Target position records
##############################

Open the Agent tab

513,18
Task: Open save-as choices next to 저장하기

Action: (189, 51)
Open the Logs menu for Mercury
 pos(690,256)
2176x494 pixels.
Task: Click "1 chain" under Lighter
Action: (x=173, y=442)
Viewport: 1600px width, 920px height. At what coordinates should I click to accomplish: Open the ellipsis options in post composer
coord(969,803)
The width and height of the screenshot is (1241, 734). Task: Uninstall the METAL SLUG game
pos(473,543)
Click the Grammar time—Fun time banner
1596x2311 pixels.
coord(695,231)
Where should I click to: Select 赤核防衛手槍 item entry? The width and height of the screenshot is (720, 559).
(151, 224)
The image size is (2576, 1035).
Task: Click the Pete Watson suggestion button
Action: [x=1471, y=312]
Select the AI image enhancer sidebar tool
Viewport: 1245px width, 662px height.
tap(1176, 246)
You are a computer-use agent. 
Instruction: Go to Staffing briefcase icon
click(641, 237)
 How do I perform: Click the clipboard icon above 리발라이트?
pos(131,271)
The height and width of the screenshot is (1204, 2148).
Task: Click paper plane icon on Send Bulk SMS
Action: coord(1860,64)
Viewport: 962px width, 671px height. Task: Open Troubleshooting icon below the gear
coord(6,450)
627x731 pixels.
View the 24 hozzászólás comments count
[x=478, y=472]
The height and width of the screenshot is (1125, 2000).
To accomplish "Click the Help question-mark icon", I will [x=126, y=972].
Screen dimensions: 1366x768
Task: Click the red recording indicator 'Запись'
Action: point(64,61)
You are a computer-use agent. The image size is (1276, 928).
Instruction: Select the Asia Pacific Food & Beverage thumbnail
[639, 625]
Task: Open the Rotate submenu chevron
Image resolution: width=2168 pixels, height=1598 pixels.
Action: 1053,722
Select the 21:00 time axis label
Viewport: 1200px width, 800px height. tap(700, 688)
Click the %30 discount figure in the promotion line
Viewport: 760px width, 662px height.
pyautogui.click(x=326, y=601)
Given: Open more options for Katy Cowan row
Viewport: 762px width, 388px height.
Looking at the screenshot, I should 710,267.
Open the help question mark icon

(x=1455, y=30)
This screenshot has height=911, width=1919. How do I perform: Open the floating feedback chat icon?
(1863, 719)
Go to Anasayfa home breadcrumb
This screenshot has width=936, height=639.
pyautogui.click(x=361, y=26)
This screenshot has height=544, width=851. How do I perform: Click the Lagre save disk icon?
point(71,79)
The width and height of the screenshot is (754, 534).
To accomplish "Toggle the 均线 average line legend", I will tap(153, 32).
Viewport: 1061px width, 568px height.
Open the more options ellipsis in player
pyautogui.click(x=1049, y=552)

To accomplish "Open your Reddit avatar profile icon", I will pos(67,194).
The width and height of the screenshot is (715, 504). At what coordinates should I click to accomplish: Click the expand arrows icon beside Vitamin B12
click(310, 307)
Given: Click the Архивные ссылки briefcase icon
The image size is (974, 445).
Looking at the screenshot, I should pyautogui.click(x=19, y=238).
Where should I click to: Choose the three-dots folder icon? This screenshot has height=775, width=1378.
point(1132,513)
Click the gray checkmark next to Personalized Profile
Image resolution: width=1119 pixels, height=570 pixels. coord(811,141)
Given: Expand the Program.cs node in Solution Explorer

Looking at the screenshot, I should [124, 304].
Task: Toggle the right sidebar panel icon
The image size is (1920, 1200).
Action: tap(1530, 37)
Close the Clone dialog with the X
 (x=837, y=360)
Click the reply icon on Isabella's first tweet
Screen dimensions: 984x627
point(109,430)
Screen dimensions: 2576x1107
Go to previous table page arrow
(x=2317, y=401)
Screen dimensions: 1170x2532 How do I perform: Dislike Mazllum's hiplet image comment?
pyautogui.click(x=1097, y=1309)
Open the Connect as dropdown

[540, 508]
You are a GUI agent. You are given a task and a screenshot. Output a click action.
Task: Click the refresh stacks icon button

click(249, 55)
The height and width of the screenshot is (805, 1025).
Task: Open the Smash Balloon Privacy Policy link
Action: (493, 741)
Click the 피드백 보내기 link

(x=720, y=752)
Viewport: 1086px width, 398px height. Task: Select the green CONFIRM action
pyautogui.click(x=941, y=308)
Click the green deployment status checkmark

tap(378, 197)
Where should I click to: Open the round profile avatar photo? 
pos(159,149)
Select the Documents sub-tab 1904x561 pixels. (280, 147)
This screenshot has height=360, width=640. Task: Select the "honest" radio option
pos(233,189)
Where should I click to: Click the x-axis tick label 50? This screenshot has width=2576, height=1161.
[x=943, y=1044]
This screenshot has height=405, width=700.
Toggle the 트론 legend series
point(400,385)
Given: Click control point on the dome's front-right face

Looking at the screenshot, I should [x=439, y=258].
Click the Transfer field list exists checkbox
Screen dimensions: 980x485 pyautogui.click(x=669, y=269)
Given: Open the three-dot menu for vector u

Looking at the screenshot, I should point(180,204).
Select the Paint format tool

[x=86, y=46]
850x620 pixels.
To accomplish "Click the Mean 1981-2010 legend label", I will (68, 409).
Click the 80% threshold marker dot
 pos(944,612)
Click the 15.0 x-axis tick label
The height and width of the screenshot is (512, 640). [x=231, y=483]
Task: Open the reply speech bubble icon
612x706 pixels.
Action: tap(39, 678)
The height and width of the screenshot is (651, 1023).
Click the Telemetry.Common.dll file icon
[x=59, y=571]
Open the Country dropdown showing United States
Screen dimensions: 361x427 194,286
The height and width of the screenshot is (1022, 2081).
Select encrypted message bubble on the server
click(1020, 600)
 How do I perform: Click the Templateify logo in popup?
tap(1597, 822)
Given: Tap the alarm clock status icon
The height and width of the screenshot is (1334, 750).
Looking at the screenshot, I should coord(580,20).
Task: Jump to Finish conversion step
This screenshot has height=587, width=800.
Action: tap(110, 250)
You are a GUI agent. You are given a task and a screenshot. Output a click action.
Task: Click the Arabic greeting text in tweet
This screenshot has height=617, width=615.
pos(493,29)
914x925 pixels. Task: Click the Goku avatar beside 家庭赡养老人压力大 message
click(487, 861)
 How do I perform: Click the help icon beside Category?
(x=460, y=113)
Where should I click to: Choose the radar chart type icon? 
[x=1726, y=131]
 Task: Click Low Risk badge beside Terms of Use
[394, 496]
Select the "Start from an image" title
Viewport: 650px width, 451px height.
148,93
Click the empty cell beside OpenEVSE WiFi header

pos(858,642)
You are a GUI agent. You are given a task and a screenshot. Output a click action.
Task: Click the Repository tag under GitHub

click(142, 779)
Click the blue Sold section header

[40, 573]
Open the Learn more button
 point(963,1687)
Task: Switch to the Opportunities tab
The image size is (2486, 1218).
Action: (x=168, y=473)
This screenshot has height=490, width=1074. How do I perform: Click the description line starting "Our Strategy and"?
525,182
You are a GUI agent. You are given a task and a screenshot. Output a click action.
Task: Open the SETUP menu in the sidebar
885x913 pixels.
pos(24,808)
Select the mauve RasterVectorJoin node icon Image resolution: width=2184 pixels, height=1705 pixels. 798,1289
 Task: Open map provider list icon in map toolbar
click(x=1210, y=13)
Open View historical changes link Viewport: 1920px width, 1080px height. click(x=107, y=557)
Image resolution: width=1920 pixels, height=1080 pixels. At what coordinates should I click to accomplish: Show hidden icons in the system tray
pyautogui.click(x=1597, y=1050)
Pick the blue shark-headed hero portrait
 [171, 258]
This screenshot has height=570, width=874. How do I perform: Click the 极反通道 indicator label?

##############################

Job: Output every line of the entries above as a numbered list, omitting any blank lines.

Exercise result:
1. Open the Agent tab
2. 513,18
3. Task: Open save-as choices next to 저장하기
4. Action: (189, 51)
5. Open the Logs menu for Mercury
6.  pos(690,256)
7. 2176x494 pixels.
8. Task: Click "1 chain" under Lighter
9. Action: (x=173, y=442)
10. Viewport: 1600px width, 920px height. At what coordinates should I click to accomplish: Open the ellipsis options in post composer
11. coord(969,803)
12. The width and height of the screenshot is (1241, 734). Task: Uninstall the METAL SLUG game
13. pos(473,543)
14. Click the Grammar time—Fun time banner
15. 1596x2311 pixels.
16. coord(695,231)
17. Where should I click to: Select 赤核防衛手槍 item entry? The width and height of the screenshot is (720, 559).
18. (151, 224)
19. The image size is (2576, 1035).
20. Task: Click the Pete Watson suggestion button
21. Action: [x=1471, y=312]
22. Select the AI image enhancer sidebar tool
23. Viewport: 1245px width, 662px height.
24. tap(1176, 246)
25. You are a computer-use agent. 
26. Instruction: Go to Staffing briefcase icon
27. click(641, 237)
28.  How do I perform: Click the clipboard icon above 리발라이트?
29. pos(131,271)
30. The height and width of the screenshot is (1204, 2148).
31. Task: Click paper plane icon on Send Bulk SMS
32. Action: coord(1860,64)
33. Viewport: 962px width, 671px height. Task: Open Troubleshooting icon below the gear
34. coord(6,450)
35. 627x731 pixels.
36. View the 24 hozzászólás comments count
37. [x=478, y=472]
38. The height and width of the screenshot is (1125, 2000).
39. To accomplish "Click the Help question-mark icon", I will [x=126, y=972].
40. Screen dimensions: 1366x768
41. Task: Click the red recording indicator 'Запись'
42. Action: point(64,61)
43. You are a computer-use agent. The image size is (1276, 928).
44. Instruction: Select the Asia Pacific Food & Beverage thumbnail
45. [639, 625]
46. Task: Open the Rotate submenu chevron
47. Image resolution: width=2168 pixels, height=1598 pixels.
48. Action: 1053,722
49. Select the 21:00 time axis label
50. Viewport: 1200px width, 800px height. tap(700, 688)
51. Click the %30 discount figure in the promotion line
52. Viewport: 760px width, 662px height.
53. pyautogui.click(x=326, y=601)
54. Given: Open more options for Katy Cowan row
55. Viewport: 762px width, 388px height.
56. Looking at the screenshot, I should 710,267.
57. Open the help question mark icon
58. (x=1455, y=30)
59. This screenshot has height=911, width=1919. How do I perform: Open the floating feedback chat icon?
60. (1863, 719)
61. Go to Anasayfa home breadcrumb
62. This screenshot has width=936, height=639.
63. pyautogui.click(x=361, y=26)
64. This screenshot has height=544, width=851. How do I perform: Click the Lagre save disk icon?
65. point(71,79)
66. The width and height of the screenshot is (754, 534).
67. To accomplish "Toggle the 均线 average line legend", I will tap(153, 32).
68. Viewport: 1061px width, 568px height.
69. Open the more options ellipsis in player
70. pyautogui.click(x=1049, y=552)
71. To accomplish "Open your Reddit avatar profile icon", I will pos(67,194).
72. The width and height of the screenshot is (715, 504). At what coordinates should I click to accomplish: Click the expand arrows icon beside Vitamin B12
73. click(310, 307)
74. Given: Click the Архивные ссылки briefcase icon
75. The image size is (974, 445).
76. Looking at the screenshot, I should pyautogui.click(x=19, y=238).
77. Where should I click to: Choose the three-dots folder icon? This screenshot has height=775, width=1378.
78. point(1132,513)
79. Click the gray checkmark next to Personalized Profile
80. Image resolution: width=1119 pixels, height=570 pixels. coord(811,141)
81. Given: Expand the Program.cs node in Solution Explorer
82. Looking at the screenshot, I should [124, 304].
83. Task: Toggle the right sidebar panel icon
84. The image size is (1920, 1200).
85. Action: tap(1530, 37)
86. Close the Clone dialog with the X
87.  (x=837, y=360)
88. Click the reply icon on Isabella's first tweet
89. Screen dimensions: 984x627
90. point(109,430)
91. Screen dimensions: 2576x1107
92. Go to previous table page arrow
93. (x=2317, y=401)
94. Screen dimensions: 1170x2532 How do I perform: Dislike Mazllum's hiplet image comment?
95. pyautogui.click(x=1097, y=1309)
96. Open the Connect as dropdown
97. [540, 508]
98. You are a GUI agent. You are given a task and a screenshot. Output a click action.
99. Task: Click the refresh stacks icon button
100. click(249, 55)
101. The height and width of the screenshot is (805, 1025).
102. Task: Open the Smash Balloon Privacy Policy link
103. Action: (493, 741)
104. Click the 피드백 보내기 link
105. (x=720, y=752)
106. Viewport: 1086px width, 398px height. Task: Select the green CONFIRM action
107. pyautogui.click(x=941, y=308)
108. Click the green deployment status checkmark
109. tap(378, 197)
110. Where should I click to: Open the round profile avatar photo? 
111. pos(159,149)
112. Select the Documents sub-tab 1904x561 pixels. (280, 147)
113. This screenshot has height=360, width=640. Task: Select the "honest" radio option
114. pos(233,189)
115. Where should I click to: Click the x-axis tick label 50? This screenshot has width=2576, height=1161.
116. [x=943, y=1044]
117. This screenshot has height=405, width=700.
118. Toggle the 트론 legend series
119. point(400,385)
120. Given: Click control point on the dome's front-right face
121. Looking at the screenshot, I should [x=439, y=258].
122. Click the Transfer field list exists checkbox
123. Screen dimensions: 980x485 pyautogui.click(x=669, y=269)
124. Given: Open the three-dot menu for vector u
125. Looking at the screenshot, I should point(180,204).
126. Select the Paint format tool
127. [x=86, y=46]
128. 850x620 pixels.
129. To accomplish "Click the Mean 1981-2010 legend label", I will (68, 409).
130. Click the 80% threshold marker dot
131.  pos(944,612)
132. Click the 15.0 x-axis tick label
133. The height and width of the screenshot is (512, 640). [x=231, y=483]
134. Task: Open the reply speech bubble icon
135. 612x706 pixels.
136. Action: tap(39, 678)
137. The height and width of the screenshot is (651, 1023).
138. Click the Telemetry.Common.dll file icon
139. [x=59, y=571]
140. Open the Country dropdown showing United States
141. Screen dimensions: 361x427 194,286
142. The height and width of the screenshot is (1022, 2081).
143. Select encrypted message bubble on the server
144. click(1020, 600)
145.  How do I perform: Click the Templateify logo in popup?
146. tap(1597, 822)
147. Given: Tap the alarm clock status icon
148. The height and width of the screenshot is (1334, 750).
149. Looking at the screenshot, I should coord(580,20).
150. Task: Jump to Finish conversion step
151. This screenshot has height=587, width=800.
152. Action: tap(110, 250)
153. You are a GUI agent. You are given a task and a screenshot. Output a click action.
154. Task: Click the Arabic greeting text in tweet
155. This screenshot has height=617, width=615.
156. pos(493,29)
157. 914x925 pixels. Task: Click the Goku avatar beside 家庭赡养老人压力大 message
158. click(487, 861)
159.  How do I perform: Click the help icon beside Category?
160. (x=460, y=113)
161. Where should I click to: Choose the radar chart type icon? 
162. [x=1726, y=131]
163.  Task: Click Low Risk badge beside Terms of Use
164. [394, 496]
165. Select the "Start from an image" title
166. Viewport: 650px width, 451px height.
167. 148,93
168. Click the empty cell beside OpenEVSE WiFi header
169. pos(858,642)
170. You are a GUI agent. You are given a task and a screenshot. Output a click action.
171. Task: Click the Repository tag under GitHub
172. click(142, 779)
173. Click the blue Sold section header
174. [40, 573]
175. Open the Learn more button
176.  point(963,1687)
177. Task: Switch to the Opportunities tab
178. The image size is (2486, 1218).
179. Action: (x=168, y=473)
180. This screenshot has height=490, width=1074. How do I perform: Click the description line starting "Our Strategy and"?
181. 525,182
182. You are a GUI agent. You are given a task and a screenshot. Output a click action.
183. Task: Open the SETUP menu in the sidebar
184. 885x913 pixels.
185. pos(24,808)
186. Select the mauve RasterVectorJoin node icon Image resolution: width=2184 pixels, height=1705 pixels. 798,1289
187.  Task: Open map provider list icon in map toolbar
188. click(x=1210, y=13)
189. Open View historical changes link Viewport: 1920px width, 1080px height. click(x=107, y=557)
190. Image resolution: width=1920 pixels, height=1080 pixels. At what coordinates should I click to accomplish: Show hidden icons in the system tray
191. pyautogui.click(x=1597, y=1050)
192. Pick the blue shark-headed hero portrait
193.  [171, 258]
194. This screenshot has height=570, width=874. How do I perform: Click the 极反通道 indicator label?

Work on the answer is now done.